15 June 2018

Creative State Summit

SensiLab Director Jon McCormack took part in a panel discussion at the 2018 Creative State Summit. He wrote about his involvement.

The creative state summit was a gargantuan event that brings together creative practitioners, artists, producers, technologists and academics from across Victoria and beyond. Held over two days at the Melbourne Museum, the sell-out event had the theme this year of “Creativity in a Post-Truth World”.

As part of the panel session “Building Startups in the Creative Industries” with fellow panelists Bonnie Shaw (Smart City Office, City of Melbourne), Sarah Moran (Girl Geek Academy), Helen Simondson (Head of ACMI X) and Anna Burkey (State Library of Victoria) our task was to share experiences in nurturing and supporting emerging creative ideas and startups.

The afternoon program also served to launch Foundry658, a new creative accelerator for entrepreneurs. A collaborative venture from the State Library, ACMI and Creative Victoria, the program provides training and support for independent artists, small arts organisations, creative entrepreneurs and startups to develop a concept or idea towards a commercially viable proposition.

Panelists shared their experience on developing different creative startups, or, in my case, developing a creative technologies lab.

It was good to hear about the support our state agencies — such as the State Library, City of Melbourne and ACMI X — are providing for local arts and creative entrepreneurs. It’s interesting to observe how programs have shifted from a largely grant funding approach to a startup program that anticipates more business-focused outcomes, perhaps leading to more longer-term sustainability.

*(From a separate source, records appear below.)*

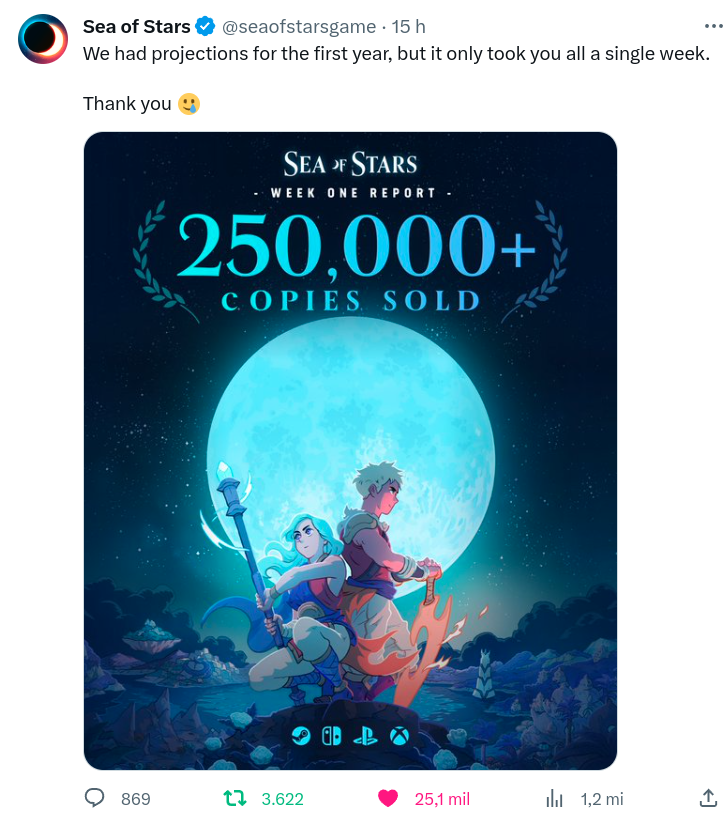
Task: Open the reply comment icon
Action: tap(95, 798)
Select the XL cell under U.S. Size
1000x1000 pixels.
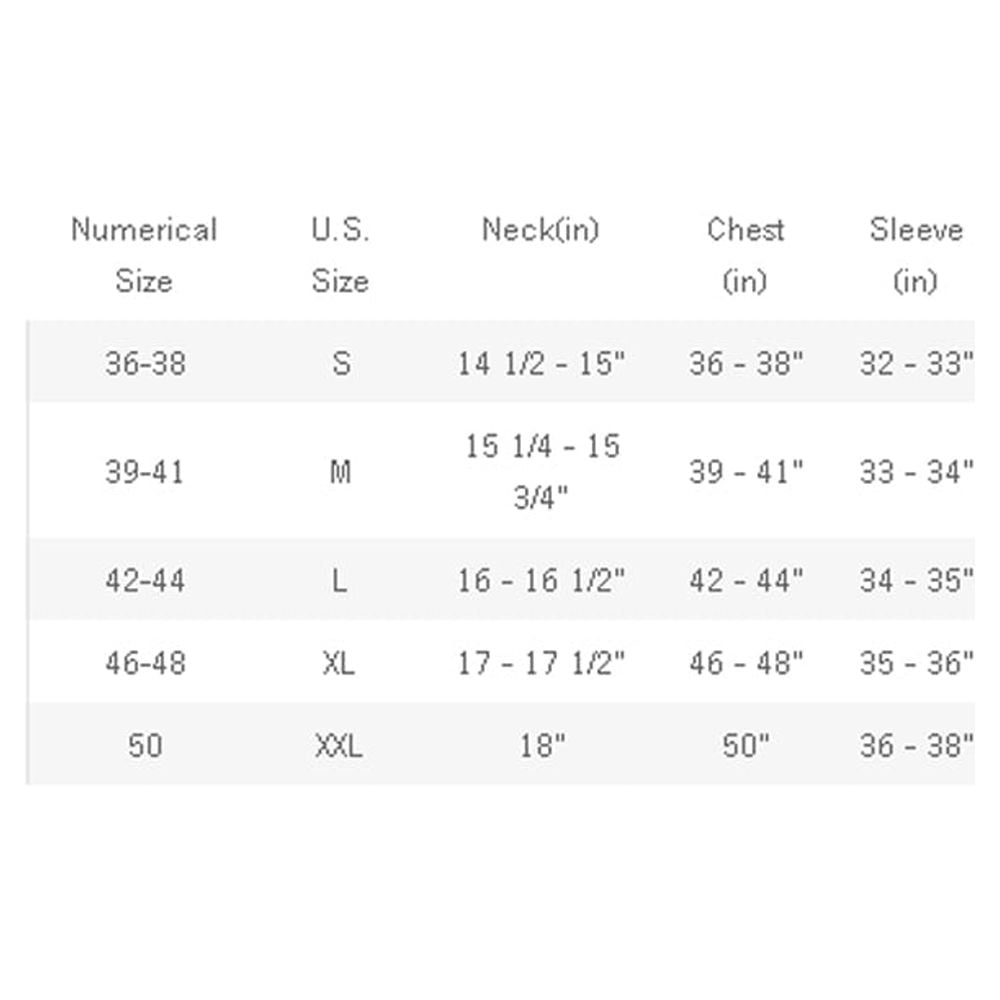(340, 662)
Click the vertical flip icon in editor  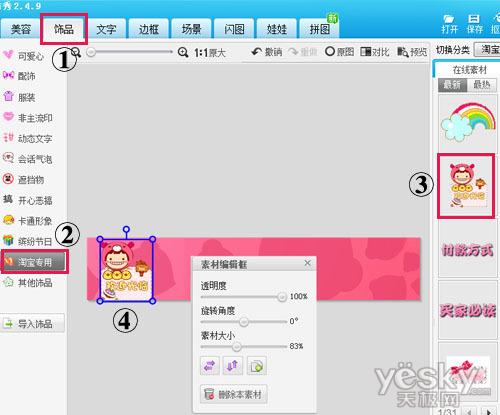click(x=233, y=366)
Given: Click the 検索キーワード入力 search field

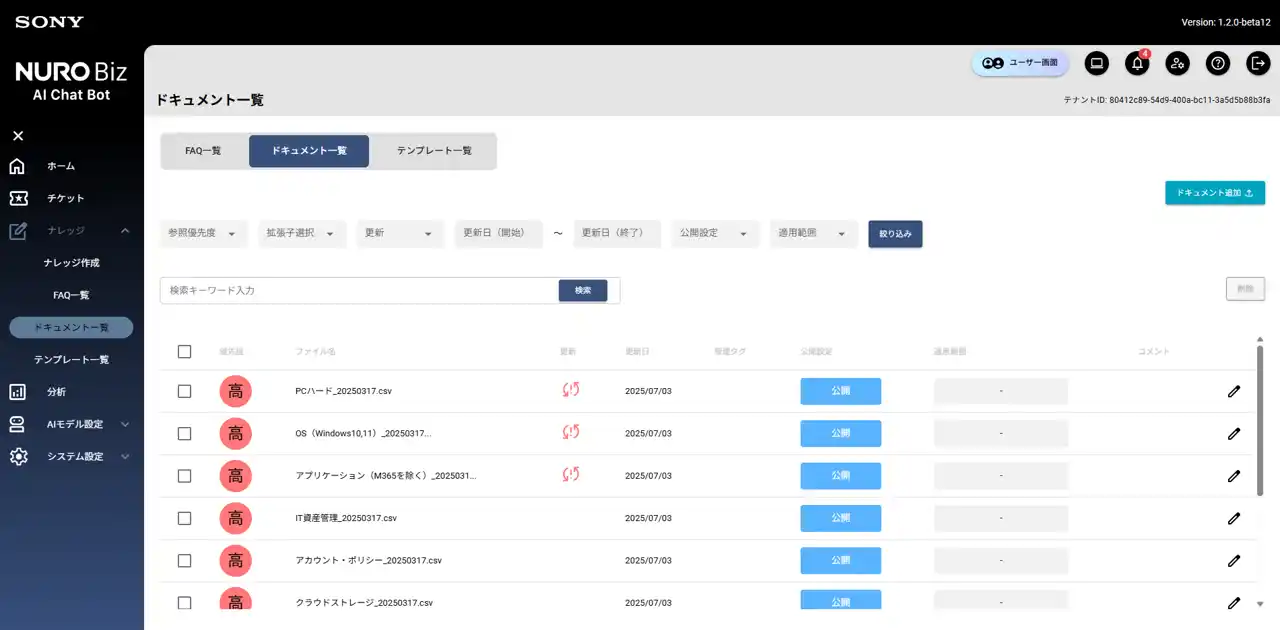Looking at the screenshot, I should tap(358, 290).
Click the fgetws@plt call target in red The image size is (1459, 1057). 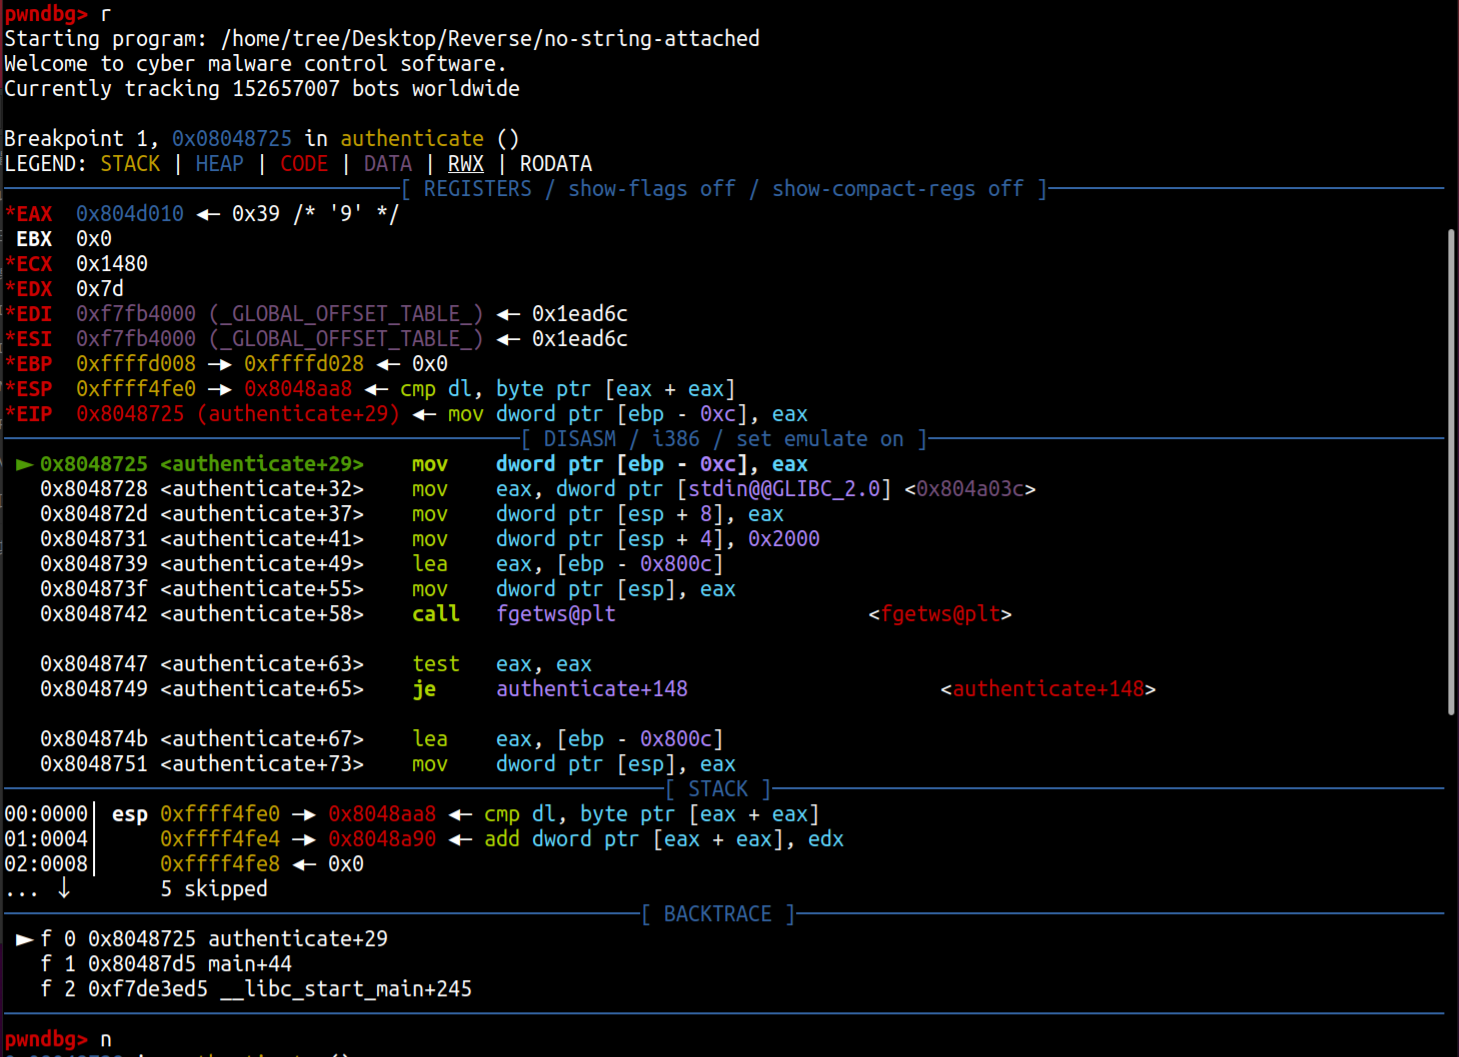coord(940,614)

Questions from the audience raised interesting points about the often conflicted agendas of technology-based startups, STEM and the creative arts. I made the point that our current technology driven agendas could benefit immensely from the humanities and social sciences, particularly in this “post-truth” age.

The panel also featured Bonnie Shaw (City of Melbourne), Sarah Moran (Girl Geek Academy); Helen Simondson (ACMI) and Anna Burkey (State Library of Victoria). Photo: Chris Hopkins

Over the last decade, the nature of work has changed significantly. Co-working spaces, technology-driven startups, hackerthons and popup businesses are the norm. Our internet-driven, social media powered culture, situated in a globalised economy has driven this change. What is widely recognised is that even successful tech startups require creative and entrepreneurial business skills along side technical prowess: what Sarah Moran (borrowing from Rei Inamoto) referred to as “the hipster, the hacker and the hustler“.

Melbourne and Victoria have enormous potential for building new business and cultural enterprises based on this “triple threat” model, but to achieve real global significance requires strategic coherence between all the players: government at all levels, business, independent creatives, academia and education.

The creative state summit helped galvanise these different players and is part of an on-going conversation on the changing nature of creative enterprise in the twenty-first century.